Self-Supervised Fine-Tuning Boosts 7B Models to 80% HumanEval

A developer on r/LocalLLaMA implemented a self-supervised training loop where a small language model generates its own coding problems, attempts solutions, and fine-tunes on the pairs where the interpreter confirms correctness. The key insight from the DeepSeek-R1 paper — that models can improve through verifiable rewards — was applied without human-labeled data.

Method

The base model (starting with Qwen 2.5 7B) was prompted to invent a coding problem and a few small tests.
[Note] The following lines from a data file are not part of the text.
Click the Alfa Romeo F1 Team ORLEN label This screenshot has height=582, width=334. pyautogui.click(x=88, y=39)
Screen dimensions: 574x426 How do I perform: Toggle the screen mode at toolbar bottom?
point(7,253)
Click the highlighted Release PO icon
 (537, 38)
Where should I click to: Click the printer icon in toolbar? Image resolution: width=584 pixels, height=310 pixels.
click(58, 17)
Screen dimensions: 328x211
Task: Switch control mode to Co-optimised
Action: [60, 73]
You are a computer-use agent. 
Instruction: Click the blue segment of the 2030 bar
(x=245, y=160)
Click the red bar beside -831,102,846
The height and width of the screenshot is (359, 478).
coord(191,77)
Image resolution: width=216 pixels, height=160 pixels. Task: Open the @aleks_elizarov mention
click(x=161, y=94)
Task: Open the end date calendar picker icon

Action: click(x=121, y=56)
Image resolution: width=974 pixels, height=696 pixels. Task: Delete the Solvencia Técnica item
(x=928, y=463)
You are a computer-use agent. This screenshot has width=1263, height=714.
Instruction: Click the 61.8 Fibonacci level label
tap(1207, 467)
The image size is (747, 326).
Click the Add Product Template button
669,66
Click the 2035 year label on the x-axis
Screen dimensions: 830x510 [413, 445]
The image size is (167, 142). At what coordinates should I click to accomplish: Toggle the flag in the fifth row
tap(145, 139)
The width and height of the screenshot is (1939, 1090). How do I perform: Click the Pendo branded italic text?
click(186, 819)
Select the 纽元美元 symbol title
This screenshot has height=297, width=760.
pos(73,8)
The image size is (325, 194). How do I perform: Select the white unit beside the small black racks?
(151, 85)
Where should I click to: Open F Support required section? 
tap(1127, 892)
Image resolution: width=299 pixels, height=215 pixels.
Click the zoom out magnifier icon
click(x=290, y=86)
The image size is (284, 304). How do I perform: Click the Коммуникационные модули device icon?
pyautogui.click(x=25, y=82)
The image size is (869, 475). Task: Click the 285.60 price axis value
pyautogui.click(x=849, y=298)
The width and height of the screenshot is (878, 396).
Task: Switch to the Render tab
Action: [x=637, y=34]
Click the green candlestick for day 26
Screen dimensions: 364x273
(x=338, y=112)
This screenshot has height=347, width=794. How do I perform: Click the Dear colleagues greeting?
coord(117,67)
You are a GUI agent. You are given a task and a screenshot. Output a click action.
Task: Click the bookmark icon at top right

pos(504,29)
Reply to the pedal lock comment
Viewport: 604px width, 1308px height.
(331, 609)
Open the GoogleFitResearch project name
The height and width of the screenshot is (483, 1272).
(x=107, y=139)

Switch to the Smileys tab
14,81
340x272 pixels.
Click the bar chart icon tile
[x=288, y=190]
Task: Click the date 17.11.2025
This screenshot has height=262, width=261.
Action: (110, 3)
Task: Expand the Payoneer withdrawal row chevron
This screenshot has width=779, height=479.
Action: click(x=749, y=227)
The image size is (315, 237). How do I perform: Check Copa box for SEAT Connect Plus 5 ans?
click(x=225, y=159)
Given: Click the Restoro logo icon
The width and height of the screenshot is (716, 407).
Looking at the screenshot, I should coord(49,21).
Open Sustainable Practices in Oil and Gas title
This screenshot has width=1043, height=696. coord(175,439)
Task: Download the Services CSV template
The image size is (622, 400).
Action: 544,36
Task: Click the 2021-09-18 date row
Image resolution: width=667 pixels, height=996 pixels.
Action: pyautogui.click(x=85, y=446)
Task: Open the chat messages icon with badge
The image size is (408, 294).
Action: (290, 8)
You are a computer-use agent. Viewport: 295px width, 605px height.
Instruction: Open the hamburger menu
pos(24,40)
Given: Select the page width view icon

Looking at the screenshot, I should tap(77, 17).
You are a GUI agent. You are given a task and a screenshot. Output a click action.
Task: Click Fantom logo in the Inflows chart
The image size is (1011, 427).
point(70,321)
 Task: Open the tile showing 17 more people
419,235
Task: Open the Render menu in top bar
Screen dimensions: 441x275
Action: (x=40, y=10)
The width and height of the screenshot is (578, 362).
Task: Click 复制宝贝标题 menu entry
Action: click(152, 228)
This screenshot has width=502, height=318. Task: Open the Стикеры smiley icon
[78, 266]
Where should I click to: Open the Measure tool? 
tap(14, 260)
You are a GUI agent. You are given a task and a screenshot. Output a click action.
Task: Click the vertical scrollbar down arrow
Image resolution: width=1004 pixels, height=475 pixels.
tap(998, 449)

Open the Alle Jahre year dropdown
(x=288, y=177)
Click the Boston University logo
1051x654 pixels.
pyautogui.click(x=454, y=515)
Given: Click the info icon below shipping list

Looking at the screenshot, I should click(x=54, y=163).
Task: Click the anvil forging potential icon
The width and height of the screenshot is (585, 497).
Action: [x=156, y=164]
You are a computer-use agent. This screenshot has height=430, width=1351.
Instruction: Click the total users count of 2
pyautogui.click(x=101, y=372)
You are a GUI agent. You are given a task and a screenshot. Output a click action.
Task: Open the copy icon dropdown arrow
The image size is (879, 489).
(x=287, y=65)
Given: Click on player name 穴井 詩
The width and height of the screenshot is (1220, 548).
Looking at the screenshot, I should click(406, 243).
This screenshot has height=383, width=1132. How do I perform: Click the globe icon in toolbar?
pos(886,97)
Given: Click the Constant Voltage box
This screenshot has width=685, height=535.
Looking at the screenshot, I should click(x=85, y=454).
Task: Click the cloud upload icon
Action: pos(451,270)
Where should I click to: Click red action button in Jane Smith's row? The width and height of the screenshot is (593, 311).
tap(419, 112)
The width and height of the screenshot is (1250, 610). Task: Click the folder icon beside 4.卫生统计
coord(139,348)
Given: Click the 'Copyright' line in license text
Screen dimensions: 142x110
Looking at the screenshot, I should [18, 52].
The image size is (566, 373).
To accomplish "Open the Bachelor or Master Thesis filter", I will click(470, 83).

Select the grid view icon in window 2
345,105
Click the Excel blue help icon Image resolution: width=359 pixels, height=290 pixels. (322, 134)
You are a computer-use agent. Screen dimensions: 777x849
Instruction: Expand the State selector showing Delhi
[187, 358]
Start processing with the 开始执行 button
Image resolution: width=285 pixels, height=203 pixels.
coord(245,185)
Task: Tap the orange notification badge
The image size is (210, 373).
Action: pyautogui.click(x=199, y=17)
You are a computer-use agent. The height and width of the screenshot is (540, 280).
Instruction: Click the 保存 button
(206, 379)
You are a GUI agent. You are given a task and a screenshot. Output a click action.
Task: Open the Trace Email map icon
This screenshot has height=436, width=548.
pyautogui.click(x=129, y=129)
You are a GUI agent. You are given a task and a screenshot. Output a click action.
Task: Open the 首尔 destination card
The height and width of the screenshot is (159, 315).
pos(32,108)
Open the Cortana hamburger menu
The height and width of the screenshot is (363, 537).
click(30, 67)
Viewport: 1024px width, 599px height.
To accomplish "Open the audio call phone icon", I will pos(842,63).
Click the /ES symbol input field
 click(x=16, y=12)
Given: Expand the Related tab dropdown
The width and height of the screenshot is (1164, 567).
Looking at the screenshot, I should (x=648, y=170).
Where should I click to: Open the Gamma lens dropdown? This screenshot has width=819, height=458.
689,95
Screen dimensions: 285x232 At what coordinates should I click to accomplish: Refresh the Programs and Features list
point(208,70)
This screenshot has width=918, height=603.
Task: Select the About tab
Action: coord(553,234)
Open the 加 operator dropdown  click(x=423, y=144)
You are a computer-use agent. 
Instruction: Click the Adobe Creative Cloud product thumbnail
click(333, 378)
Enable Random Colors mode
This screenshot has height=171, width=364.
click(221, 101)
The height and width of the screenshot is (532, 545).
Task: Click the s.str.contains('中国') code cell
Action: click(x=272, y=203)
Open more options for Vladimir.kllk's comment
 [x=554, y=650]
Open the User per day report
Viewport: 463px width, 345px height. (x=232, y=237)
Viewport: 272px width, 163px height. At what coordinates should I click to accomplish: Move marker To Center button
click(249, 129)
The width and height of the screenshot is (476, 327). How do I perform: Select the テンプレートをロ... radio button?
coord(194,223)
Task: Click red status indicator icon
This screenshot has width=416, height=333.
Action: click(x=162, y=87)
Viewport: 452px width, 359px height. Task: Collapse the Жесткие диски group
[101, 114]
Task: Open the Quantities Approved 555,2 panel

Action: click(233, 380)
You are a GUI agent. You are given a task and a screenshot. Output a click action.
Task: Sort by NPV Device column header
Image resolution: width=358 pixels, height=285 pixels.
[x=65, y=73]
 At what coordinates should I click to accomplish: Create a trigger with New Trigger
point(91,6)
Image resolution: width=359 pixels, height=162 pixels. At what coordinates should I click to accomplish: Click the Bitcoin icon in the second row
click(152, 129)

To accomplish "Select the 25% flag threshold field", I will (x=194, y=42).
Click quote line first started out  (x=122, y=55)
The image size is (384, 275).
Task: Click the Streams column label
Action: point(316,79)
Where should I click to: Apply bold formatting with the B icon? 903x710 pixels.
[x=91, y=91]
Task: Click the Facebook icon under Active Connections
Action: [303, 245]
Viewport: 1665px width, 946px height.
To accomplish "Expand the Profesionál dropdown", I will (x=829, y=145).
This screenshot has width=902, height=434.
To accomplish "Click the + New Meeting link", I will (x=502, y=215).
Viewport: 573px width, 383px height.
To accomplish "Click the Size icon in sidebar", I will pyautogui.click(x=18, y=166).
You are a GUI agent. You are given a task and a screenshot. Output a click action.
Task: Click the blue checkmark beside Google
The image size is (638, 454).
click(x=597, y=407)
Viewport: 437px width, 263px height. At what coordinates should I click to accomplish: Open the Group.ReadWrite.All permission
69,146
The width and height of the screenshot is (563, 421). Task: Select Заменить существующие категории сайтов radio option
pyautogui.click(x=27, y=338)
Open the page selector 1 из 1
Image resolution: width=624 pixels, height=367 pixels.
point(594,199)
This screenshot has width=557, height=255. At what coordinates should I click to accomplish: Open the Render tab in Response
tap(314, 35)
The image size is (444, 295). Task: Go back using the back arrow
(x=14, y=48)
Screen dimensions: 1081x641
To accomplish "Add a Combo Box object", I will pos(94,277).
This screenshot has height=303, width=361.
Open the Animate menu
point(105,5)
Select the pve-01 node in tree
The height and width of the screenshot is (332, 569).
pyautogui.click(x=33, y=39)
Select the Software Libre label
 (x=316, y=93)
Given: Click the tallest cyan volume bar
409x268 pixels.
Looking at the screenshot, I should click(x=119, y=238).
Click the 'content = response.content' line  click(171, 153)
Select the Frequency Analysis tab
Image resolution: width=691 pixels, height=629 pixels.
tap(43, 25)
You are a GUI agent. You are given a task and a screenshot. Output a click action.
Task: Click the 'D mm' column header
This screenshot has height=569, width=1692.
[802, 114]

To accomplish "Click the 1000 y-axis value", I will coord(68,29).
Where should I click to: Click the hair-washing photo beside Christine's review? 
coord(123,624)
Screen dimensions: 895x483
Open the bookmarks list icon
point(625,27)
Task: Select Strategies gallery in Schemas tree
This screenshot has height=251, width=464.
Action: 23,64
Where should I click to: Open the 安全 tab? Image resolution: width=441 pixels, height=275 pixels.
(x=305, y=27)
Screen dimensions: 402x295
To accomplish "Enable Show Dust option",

It then solved the same problem multiple times. The Python interpreter acted as the sole judge: pairs of (broken attempt, working attempt) were saved. Fine-tuning was performed on these self-mined corrections. No human-written code was used in training.

Results

Qwen 2.5 7B base: 25 → 112 on HumanEval (+87 problems) after fixing a grader bug that truncated function outputs.
Qwen 2.5 14B: Mined 100 pairs, trained in 95 minutes on an H100 ($3.50 in credits). Scored within 4 points of the same company's RLHF version.
Llama 3.2 3B: 32 pairs → 39 → 43 on HumanEval. Confirms transfer across architectures.
Qwen 2.5 Coder 7B: Already code-specialized, yet still improved: HumanEval 83 → 87, MBPP 122 → 124.
Qwen 3 4B: HumanEval 79 → 106 (+27), MBPP 135 → 148.

Control Experiment

To verify the signal wasn't from generic training, the author built fake pairs with random garbage code that didn't pass any tests. Training on those produced zero lift (25/164, same as base). The improvement is specifically from learning on self-generated mistakes and corrections.

Practical Details

The initial attempt failed because the grader stopped early, cutting model outputs in half. Fixing the grader was critical. The entire setup ran on a 24GB MacBook and a RunPod account. The code and training scripts are presumably shared in the Reddit post.